After two successful quarters of growth in manufacturing sectors within the United Kingdom we at Michael Page Procurement and Supply looked at two growth sectors, pharmaceuticals and food and drink. For better or worse, people will always need to eat, and people will always get ill.
Sir Andrew Witty, CEO of Glaxo SmithKline has stated that the UK remains an “attractive location” and has committed to investing £275m in UK pharmaceutical manufacturing over the coming years. Equally, industry publications within food manufacturing point to the UK as a highly valued importer, with food imports equating to around £40bn in 2016, 70% of which comes from EU member states. The value of UK food exports is just under half that at around £19bn, of which around 40% is to non-EU states, suggesting a dependency on the UK’s custom. Fair to assume, therefore, the continued growth of these two industries, and with it, the need to recruit.
Despite clear operational and regulatory synergies within these two industries, the respective rates of success seen at Michael Page when recruiting roles is actually quite disparate. Within a specific region, the fill rate for pharmaceutical recruitment is nearly 45% of roles engaged, while in the same region, in food manufacturing, that percentage looks more like 18%, two to three times lower. This is a significant difference, and one not attributable to a difference in caliber of recruiter. Features of a recruitment process run by any Michael Page consultant ideally include a specialist evaluation of a job brief, time taken to visit the client to understand the environment and ethos of the company, expert matching of a CV to the role profile, and assessing the cultural fit between candidate and company.
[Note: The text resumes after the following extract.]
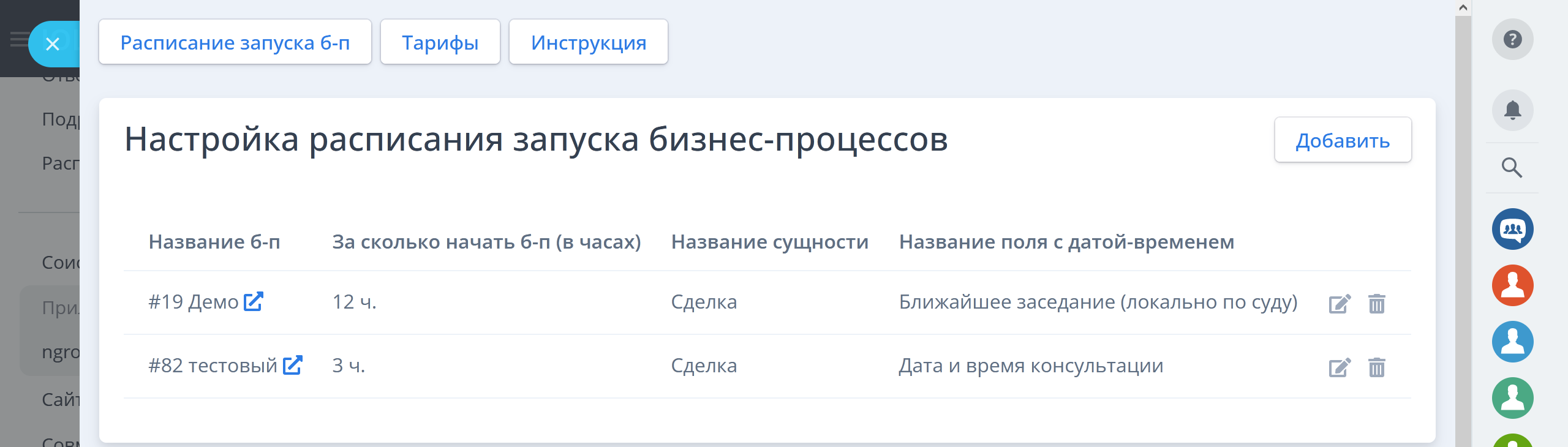
Task: Delete the #19 Демо schedule row
Action: coord(1376,304)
The point of view of the business is that the success rate is dependent on engagement. It is only natural that working a portfolio of several pieces of recruitment, some will receive more attention than others, and commercially, this must be the case. The engagement from the client dictates the influence we as consultants can have on the final outcome so consider the following:
Companies A, B and C all engage Michael Page to find a Supply Chain Manager. The locations, salaries, fee structures and consultant running the process are the same for all three but the engagements are as follows:
- Company A engages Michael Page exclusively, allows unobstructed dialogue with the hiring manager and allows a visit to site.
- Company B engages Michael Page and two other agencies, allows some contact with the hiring manager and allows a visit to site.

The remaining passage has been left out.